Действительно, она принимала эту величайшую травлю как величайшую почесть, и это вот, что самое удивительное, это и было заложено в ее поэтическом характере с самого начала. Каких бы мы не взяли поэтов, больших, обоего пола в ХХ веке, мы не найдем ни одного поэта, который бы жил с таким осознанием острым своей проклятости и своей какой-то отрицательной исключительности, своей чудовищной вины. Это у Ахматовой было с первых стихов и задолго до всякого публичного успеха. Она не зря о себе в общем говорила, что я это блаженное лето представить себе не могу, для нее счастье всегда пытка. Но длилась пытка счастьем, сказано в одной из элегий, потому что все было хорошо. В чем заключалась пытка? Человек все время ждет ужасного, и все время получает вот это Поликратово счастье, все время думает о том, какая ужасная расплата за это наступит. Она была единственный человек из Серебряного века, который так остро чувствовал расплату, единственный человек, который в 1914 году, после начала Первой мировой войны, и даже еще перед ее началом, чувствовал, что пришла пора за все платить, все мы бражники здесь, блудницы, а та, что сейчас танцует, непременно будет в аду. Ожидание колоссальной, непропорциональной расплаты за весь этот карнавал, непропорциональной прежде всего потому, что люди в общем довольно красиво грешили, а весь остаток жизни их душили носками по подворотням, понимаете, душили портянками, это как-то очень не по заслугам.

Именно поэтому ахматовская поздняя слава как-то не очень была ей к лицу, и Ахматова сама говорила, что это суетливая старость. Беспрерывная череда поклонников, несущих стихи, адресованные ей либо приносимые на просмотр, череда славословий, очень неумелых, и в письмах и в прессе. Вот когда вокруг нее этот вихрь ненависти, этот вихрь дикой пропаганды, вот как ни странно, это органично, это естественно. И Ахматова была глубоко права, говоря, что механизм «холодной войны» запустили они с Берлиным, потому что надо было чем-то отвечать на волну антисоветской пропаганды, которая пошла на Западе, которую в Фултоне запустил Черчилль, и хотя она и так пошла бы, потому что сосуществование двух этих систем было, конечно, немыслимо, и разумеется, травля Ахматовой это такой универсальный ответ: «Не будет вам никакой свободы, не будет вам ничего, вот вам!» Да тем более, если еще ваш посол едет к нашей, как называл ее Сталин, «монахине», или как постоянно повторял это определение из Святополка-Мирского, повторял Жданов, «монахиня-блудница», он даже сам не мог этого придумать.

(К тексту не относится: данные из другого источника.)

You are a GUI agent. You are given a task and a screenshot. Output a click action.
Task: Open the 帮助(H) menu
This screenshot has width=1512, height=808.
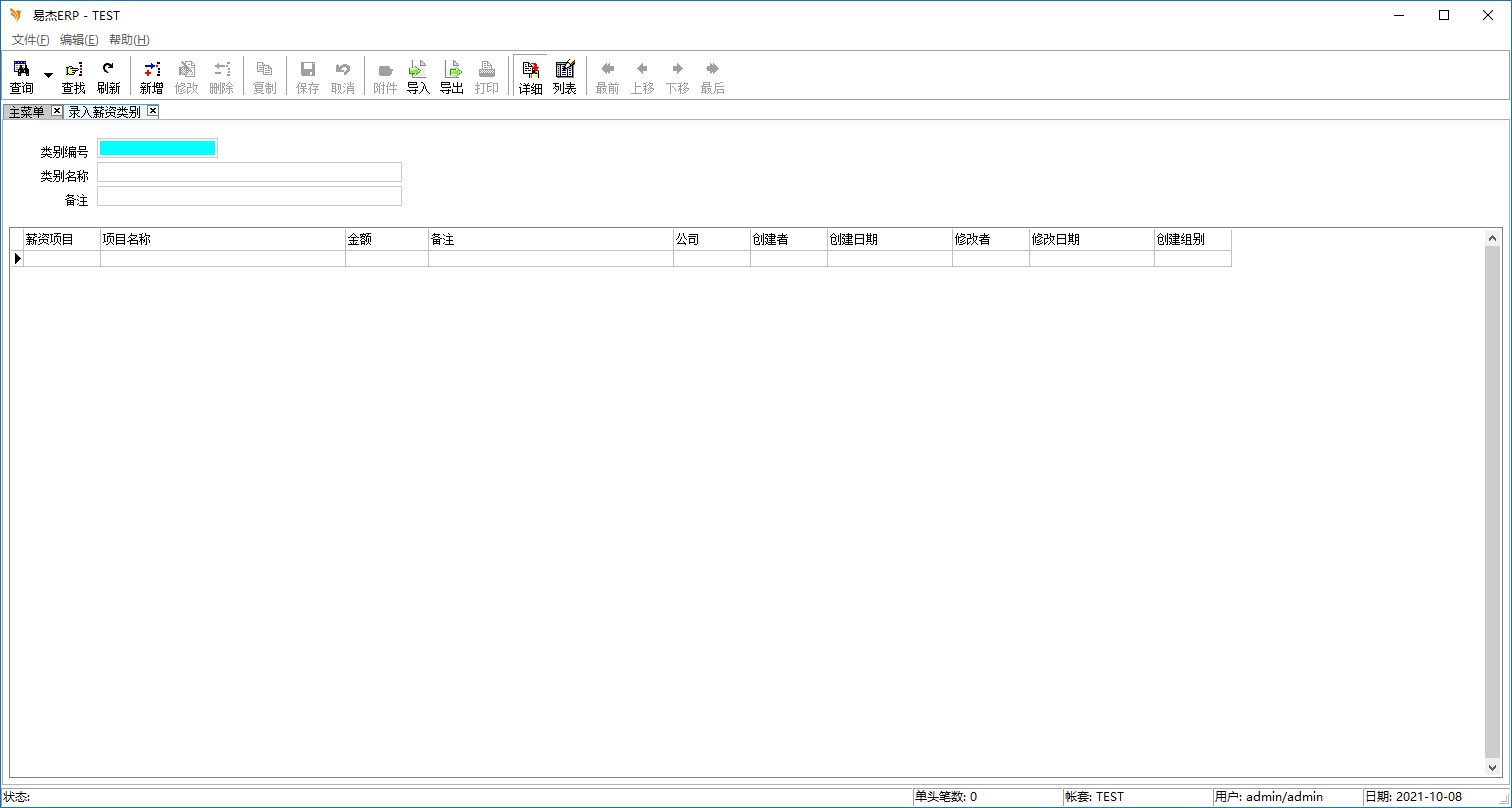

Конечно, Ахматова с исключительным достоинством несла эту роль. Но надо заметить, что Ахматова, поскольку она изначально существовала в ситуации такой самоненависти, это была ее главная лирическая тема, она оказалась единственным человеком, который смог написать о себе в тридцатые годы. Когда ситуация тотальной униженности вообще заткнула рот всей русской поэзии, нельзя же из униженного положения писать лирические стихи, поэт должен себя хоть за что-то уважать. Поэзия, говорит Мандельштам в ранней статье «О собеседнике», поэзия это сознание своей правоты. Так вот сделать такую блестящую, торжествующую поэзию из сознания униженности, неправоты и даже проклятости, это могла сделать только Ахматова. Она, начав с этого, прожила с этим всю жизнь и в тридцатые годы она оказалась, как ни странно, идеально на месте, проклятый поэт рассказывает о своем проклятии, кроме нее, «Реквием» некому было написать.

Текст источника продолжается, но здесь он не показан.